Many modeling approaches have been used in studying ecosystems, ranging from simple dynamical systems to highly detailed computational models. Relatively simple models are essential to gain insight into fundamental features of complex systems and the mechanisms behind them, whereas highly detailed models are essential for making predictions about the specific effects that changes may have on ecosystem functioning. The complex ones include agent-based models and models that place biological models into realistic and detailed models for physical processes such as ocean dynamics. There is a need to develop new mathematical tools for making connections among different processes at different scales and thus provide a robust framework for assessing the sustainability of ecosystem processes.
Understanding models at multiple scales also requires case studies of particular systems. Plankton dynamics provide a good case study. At one extreme, low dimensional Nutrient-Phytoplankton-Zooplankton (NPZ) models give insight into the balance between light penetration and nutrient upwelling that underlie patterns of plankton blooms. At the other extreme, computational models of a myriad competing plankton species, rapidly evolving in the face of changing ocean temperature and salinity, are numerically incorporated into global climate models. As a second example, forests and savanna are complex systems where organisms interact with physical processes, specifically fire and hydrology, and they have been studied from the viewpoint of individual-based modeling but also with simple models.
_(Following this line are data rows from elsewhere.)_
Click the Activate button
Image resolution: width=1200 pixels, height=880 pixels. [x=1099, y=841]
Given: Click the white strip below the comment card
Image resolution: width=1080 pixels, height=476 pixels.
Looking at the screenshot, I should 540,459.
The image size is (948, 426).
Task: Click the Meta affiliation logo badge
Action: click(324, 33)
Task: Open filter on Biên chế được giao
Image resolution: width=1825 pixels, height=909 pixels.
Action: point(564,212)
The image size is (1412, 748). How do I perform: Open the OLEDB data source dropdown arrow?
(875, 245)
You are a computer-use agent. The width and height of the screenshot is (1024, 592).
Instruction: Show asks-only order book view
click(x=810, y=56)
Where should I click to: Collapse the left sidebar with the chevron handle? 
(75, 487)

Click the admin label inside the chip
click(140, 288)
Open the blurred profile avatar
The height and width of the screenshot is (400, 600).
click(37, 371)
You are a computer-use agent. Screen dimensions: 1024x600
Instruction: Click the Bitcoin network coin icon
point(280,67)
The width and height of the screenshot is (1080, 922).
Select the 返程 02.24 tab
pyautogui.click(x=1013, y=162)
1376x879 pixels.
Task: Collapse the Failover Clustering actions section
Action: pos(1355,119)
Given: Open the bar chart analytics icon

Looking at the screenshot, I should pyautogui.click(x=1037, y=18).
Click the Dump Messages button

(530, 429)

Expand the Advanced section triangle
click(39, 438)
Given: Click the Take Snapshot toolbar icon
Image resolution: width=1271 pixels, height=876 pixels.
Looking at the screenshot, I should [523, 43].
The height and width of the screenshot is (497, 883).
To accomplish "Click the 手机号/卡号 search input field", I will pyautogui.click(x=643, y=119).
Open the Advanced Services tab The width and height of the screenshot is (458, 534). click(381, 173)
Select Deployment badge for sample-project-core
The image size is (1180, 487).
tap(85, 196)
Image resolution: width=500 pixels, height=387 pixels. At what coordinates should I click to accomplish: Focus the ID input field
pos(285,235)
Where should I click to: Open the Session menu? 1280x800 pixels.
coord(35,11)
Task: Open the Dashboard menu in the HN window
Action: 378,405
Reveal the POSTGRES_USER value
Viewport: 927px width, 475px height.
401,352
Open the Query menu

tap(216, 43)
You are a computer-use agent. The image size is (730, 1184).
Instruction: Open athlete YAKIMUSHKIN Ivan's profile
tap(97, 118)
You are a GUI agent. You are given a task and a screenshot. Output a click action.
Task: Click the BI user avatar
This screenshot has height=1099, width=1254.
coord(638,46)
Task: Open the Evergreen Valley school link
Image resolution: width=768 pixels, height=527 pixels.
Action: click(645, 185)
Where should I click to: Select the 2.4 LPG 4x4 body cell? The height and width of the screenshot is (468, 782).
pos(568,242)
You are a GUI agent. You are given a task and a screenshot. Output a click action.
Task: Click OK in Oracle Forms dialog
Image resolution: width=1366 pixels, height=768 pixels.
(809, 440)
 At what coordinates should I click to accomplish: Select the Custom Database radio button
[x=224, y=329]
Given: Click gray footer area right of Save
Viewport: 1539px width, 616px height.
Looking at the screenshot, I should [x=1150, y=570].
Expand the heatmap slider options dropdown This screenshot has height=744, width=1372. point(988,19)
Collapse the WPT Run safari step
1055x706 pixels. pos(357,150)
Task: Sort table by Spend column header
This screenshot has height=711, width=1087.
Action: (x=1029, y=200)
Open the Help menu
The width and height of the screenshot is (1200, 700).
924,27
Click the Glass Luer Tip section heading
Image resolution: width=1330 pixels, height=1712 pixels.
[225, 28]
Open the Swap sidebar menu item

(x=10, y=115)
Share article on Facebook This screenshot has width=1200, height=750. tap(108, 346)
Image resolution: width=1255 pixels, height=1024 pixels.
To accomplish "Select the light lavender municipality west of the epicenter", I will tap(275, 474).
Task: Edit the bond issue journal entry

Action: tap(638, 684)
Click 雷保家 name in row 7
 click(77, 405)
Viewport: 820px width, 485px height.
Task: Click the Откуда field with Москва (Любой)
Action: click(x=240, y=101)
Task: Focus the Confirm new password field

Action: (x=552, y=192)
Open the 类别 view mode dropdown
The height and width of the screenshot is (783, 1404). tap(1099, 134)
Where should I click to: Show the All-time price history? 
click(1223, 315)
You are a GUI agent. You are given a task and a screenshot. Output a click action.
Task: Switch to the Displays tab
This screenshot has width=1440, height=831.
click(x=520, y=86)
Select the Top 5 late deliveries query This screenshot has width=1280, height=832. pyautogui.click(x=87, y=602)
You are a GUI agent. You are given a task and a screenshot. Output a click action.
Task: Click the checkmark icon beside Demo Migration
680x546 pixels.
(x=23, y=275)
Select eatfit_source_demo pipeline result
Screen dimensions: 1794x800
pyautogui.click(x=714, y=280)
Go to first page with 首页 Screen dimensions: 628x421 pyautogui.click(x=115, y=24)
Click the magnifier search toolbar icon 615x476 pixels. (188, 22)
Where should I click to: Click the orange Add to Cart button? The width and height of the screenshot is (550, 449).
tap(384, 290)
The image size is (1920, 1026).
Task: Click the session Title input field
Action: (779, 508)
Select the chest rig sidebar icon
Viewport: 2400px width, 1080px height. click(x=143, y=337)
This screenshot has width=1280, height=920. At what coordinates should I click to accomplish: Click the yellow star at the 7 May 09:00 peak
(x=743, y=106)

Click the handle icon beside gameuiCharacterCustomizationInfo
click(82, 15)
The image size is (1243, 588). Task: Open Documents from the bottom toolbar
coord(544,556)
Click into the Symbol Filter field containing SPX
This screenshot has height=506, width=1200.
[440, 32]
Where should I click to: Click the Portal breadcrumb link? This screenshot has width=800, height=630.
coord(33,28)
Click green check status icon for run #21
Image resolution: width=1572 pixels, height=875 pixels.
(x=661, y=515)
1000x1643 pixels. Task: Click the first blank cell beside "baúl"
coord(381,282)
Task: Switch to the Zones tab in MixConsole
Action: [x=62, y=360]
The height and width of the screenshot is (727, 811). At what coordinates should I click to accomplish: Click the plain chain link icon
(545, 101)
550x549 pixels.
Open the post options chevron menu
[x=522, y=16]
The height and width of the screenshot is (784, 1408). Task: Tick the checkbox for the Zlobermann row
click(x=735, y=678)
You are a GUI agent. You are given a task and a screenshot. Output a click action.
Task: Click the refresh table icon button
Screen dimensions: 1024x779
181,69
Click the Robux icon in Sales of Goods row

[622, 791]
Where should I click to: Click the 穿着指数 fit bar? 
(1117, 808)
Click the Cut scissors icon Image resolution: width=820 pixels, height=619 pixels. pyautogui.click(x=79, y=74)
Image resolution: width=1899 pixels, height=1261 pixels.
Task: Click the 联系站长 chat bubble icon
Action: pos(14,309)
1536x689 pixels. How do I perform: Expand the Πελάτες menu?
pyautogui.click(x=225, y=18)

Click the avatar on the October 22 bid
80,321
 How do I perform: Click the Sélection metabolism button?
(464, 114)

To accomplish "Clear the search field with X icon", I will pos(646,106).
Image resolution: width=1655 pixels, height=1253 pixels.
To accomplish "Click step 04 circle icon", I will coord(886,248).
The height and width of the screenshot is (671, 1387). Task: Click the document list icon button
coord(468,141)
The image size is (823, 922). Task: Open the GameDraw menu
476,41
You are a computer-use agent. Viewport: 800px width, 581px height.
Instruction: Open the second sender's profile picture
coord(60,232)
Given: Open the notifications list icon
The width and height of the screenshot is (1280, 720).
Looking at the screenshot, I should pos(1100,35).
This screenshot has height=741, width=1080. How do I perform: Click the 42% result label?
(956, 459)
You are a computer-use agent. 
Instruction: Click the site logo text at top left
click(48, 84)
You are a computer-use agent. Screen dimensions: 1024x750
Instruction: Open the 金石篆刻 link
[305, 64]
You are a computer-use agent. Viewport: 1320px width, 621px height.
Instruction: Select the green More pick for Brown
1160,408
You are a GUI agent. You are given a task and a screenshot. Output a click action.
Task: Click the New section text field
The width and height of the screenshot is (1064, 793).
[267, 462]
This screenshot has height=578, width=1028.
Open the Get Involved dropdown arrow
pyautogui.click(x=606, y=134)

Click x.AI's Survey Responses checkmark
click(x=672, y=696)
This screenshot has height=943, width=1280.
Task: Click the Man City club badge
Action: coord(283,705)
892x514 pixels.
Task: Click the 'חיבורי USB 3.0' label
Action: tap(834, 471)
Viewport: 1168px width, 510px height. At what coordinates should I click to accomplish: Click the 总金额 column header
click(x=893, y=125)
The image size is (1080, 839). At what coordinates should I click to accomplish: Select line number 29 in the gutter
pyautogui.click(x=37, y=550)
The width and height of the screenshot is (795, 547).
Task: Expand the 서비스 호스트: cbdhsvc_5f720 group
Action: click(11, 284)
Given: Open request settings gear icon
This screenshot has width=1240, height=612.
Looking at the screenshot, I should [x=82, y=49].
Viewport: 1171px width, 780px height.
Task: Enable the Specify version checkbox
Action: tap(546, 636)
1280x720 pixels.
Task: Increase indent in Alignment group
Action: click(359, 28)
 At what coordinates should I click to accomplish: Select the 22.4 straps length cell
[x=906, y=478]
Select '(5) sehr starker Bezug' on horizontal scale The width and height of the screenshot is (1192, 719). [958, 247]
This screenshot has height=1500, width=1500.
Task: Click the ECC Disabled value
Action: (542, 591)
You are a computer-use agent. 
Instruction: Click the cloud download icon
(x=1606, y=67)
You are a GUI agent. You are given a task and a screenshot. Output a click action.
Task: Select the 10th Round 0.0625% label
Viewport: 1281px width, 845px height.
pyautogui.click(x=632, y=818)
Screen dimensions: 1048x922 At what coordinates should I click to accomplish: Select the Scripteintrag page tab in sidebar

This workshop aims to engage computational and mathematical modelers, empiricists, and mathematicians in a dialogue about how to best address the problems raised by the pressing need to understand complex ecological interactions at many scales. Its ultimate goal is to initiate transformative research that will provide new approaches and techniques, and perhaps new paradigms, for modeling complex systems and for connecting different types of models operating at different levels of detail. An important feature of the workshop will be afternoon sessions devoted to case studies rather than lectures with the goal of starting new collaborations and new research directions.